Please continue the passage on Satan's progressive defeat, starting right after its final sentence.

Text segment
——

Satan is defeated at the Cross. But it’s not until the midpoint of the Tribulation period that he permanently loses access to heaven, because he can still go into heaven to accuse and to communicate. He just can’t go into heaven to worship and serve as he once was able to do as a high-ranking cherub.
Then, after the Tribulation period runs its course, Jesus will establish His Kingdom. Then, at the beginning of the Millennial Kingdom, Satan will be bound. And at the end of the Millennial Kingdom, he’ll be cast into the Lake of Fire.
We are still waiting for events six and seven to happen. In fact, we’re actually waiting for events five, six, and seven to happen. We’re living in between event four and event five in the progressive defeat of Satan.
We are not in the Kingdom now; we are in the Church Age. Satan is a defeated foe, but his sentence hasn’t been imposed. Therefore, it’s a complete waste of time to try to do something to Satan (like binding him, etc.) that only Jesus can and will do when He establishes His Kingdom.
But in the interim, as we’re waiting for those things to happen, God has left us with defenses. One of those defenses is simply to understand that we’re on defense, because Revelation 11:15 hasn’t been fulfilled yet. The Kingdom of this world has not become The Kingdom of our Lord and of His Christ. The events of the Book of Revelation bring that to pass, but we’re living in a time period before those events have taken place.
That’s why I like to make a big deal—and I won’t walk through every single one of these—about the parallels between the Book of Exodus and the various judgments in the Book of Revelation. There is no doubt that when you read the Book of Revelation it sounds an awful lot like the Book of Exodus—sores, rivers to blood, darkness, frogs, hail, etc. You’ll find those in the various bowl judgments in Revelation and in the various ten plagues in the Book of Exodus.
I think the reason the Spirit of God, when He inspired the Book of Revelation, gave us these parallels is to show us something here. That just as the ten plagues liberated Israel from 400 years of Egyptian bondage, the 21 judgments in the Book of Revelation are liberating the entire planet from the grip that it’s been under (the satanic dominion) ever since the Fall in Eden. And these judgments haven’t taken place yet!

——

Available data

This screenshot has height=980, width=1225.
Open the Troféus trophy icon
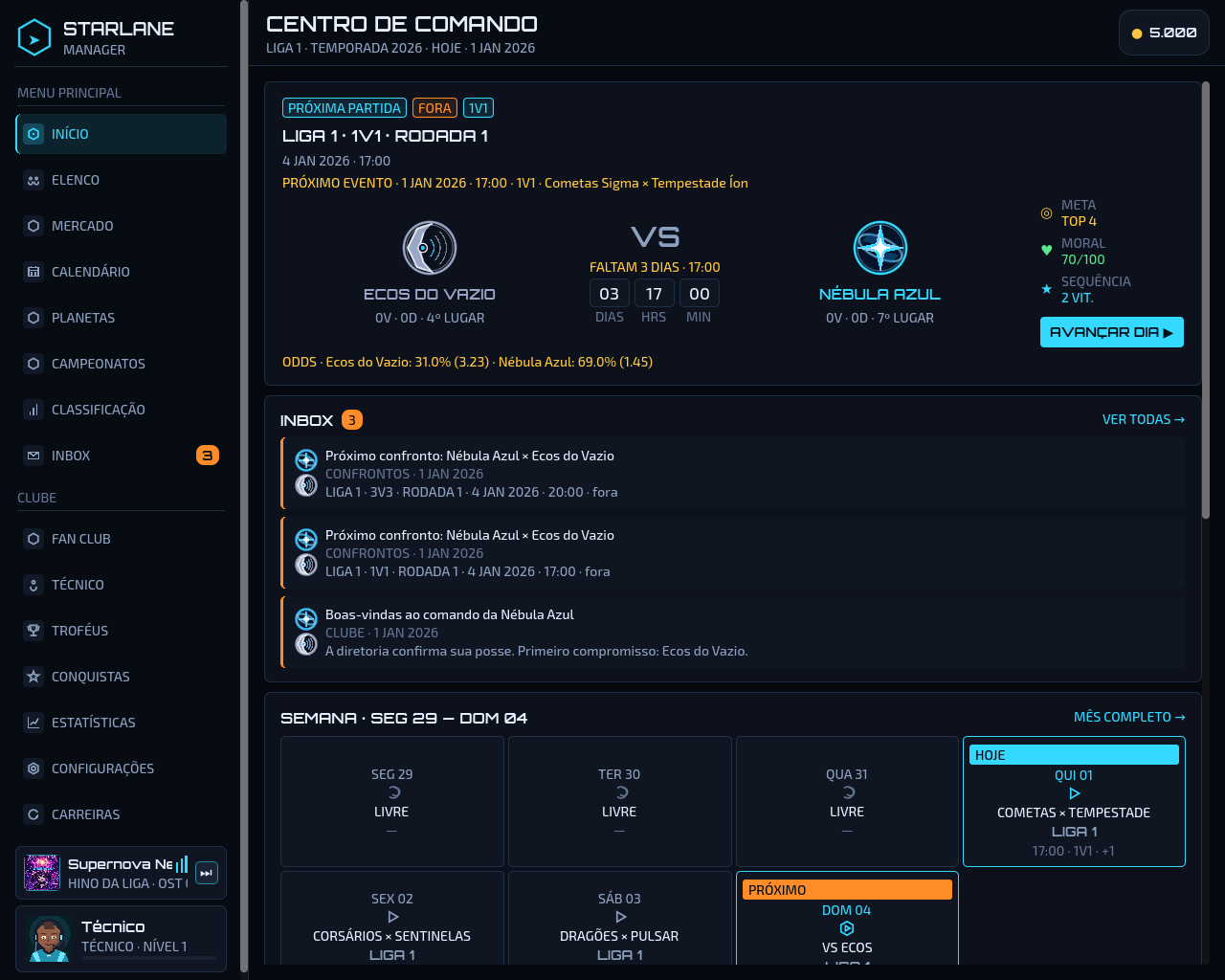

——

Reply to the task
We’re living in a time period where—unless God puts a hedge of protection around, intercedes, etc.—we’re living in Satan’s heyday. We’re living almost at the zenith, if you will, of his power. As I speak, he is still the prince of this world, the god of this age, the prince and power of the air, the one that we wrestle with. He’s the one who roams about like a roaring lion, seeking someone to devour. 1 John 5:19 says, “the whole world lies in the power of the evil one.”
So, the very first thing to understand, when dealing with spiritual warfare, is you have to understand our defensive posture. We are not on offense; we are on defense! When you understand that, it gets rid of all of the silly talk about screaming at Satan, yelling at Satan, talking to Satan, giving Satan a black eye, running him out of town, binding Satan, praying down territorial spirits over your city. There are no instructions in the Epistles to do anything like that!
In fact, in Jude 9 you read something that Michael himself would not even do relative to Satan. “But Michael the archangel…” Michael is not just an angel—he’s an archangel. “…when he disputed with the devil and argued about the body of Moses, did not dare pronounce against him a railing judgment [or accusation], but said, ‘The Lord rebuke you!’ ”
Not even Michael himself as an angel (and an archangel) wanted to get into any conversation with Satan or to pronounce any railing accusation against Satan. He simply put Satan in God’s hands. If our power is less than Michael’s (which it obviously is) how much more should we be following that mindset and wait on Jesus Himself to bind Satan and ultimately cast him into the Lake of Fire?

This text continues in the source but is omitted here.